I would defend using the assumption of rational choice as long as one realises that it is not a description of reality.

But there is one area where for 30 years economists – and others – have been making that mistake. That is unfortunately, of course, in the financial markets. Practitioners and policy makers acted as if the strong form of the Efficient Markets Hypothesis held true – in other words that prices instantly reflect all relevant information about the future – even though this evidently defies reality …

spock_in_2012_by_rabittooth-d4p2io9I think an honest conventionally-trained economist has to at least acknowledge that we grew intellectually lazy about this. Although we all knew at some level that the rational choice assumption was being made to bear too much weight, very few economists openly challenged its everyday use in justifying public policy decisions. Very few of us put this weight on it in our own work. But not all that many economists challenged its pervasive use in the public policy world …
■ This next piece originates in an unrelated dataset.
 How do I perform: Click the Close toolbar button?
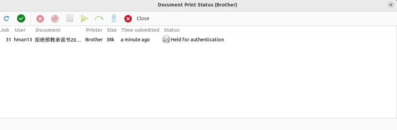click(137, 18)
The financial and economic crisis also spells a crisis for certain areas of economics, or approaches to economics. Financial economics and macroeconomics are particularly vulnerable. They are the subject areas where the consequences of the standard assumptions have been most damaging, because they are actually least valid. Financial market traders are not remotely like Star Trek’s Mr Spock, making rational calculations unaffected by emotion or by the decisions of other people. Macroeconomics – the study of how millions of individual decisions aggregate into economy-wide measures – is essentially ideological. How macroeconomists answer a question like ‘What will be the effect of cutting the budget deficit on growth next year?’ depends on their political views. This is not remotely a scientific area of the discipline. The consensus about macroeconomics during what’s been described as ‘the Great Moderation’ of the 1990s has entirely broken down.

Diane Coyle

The Efficient Market Hypothesis assumes — with no supporting evidence — that all information relevant to the pricing of financial assets is known by all market participants. That also implies having all relevant information on all future returns on those assets. If reality was like that it would be great. But it’s not. The future is uncertain. Forgetting that, and instead building models on ridiculous assumptions like rational expectations and efficient markets, Chicago style economists produce Mickey Mouse models of our economies.

Mickey Mouse modeling is for kids. It’s not science.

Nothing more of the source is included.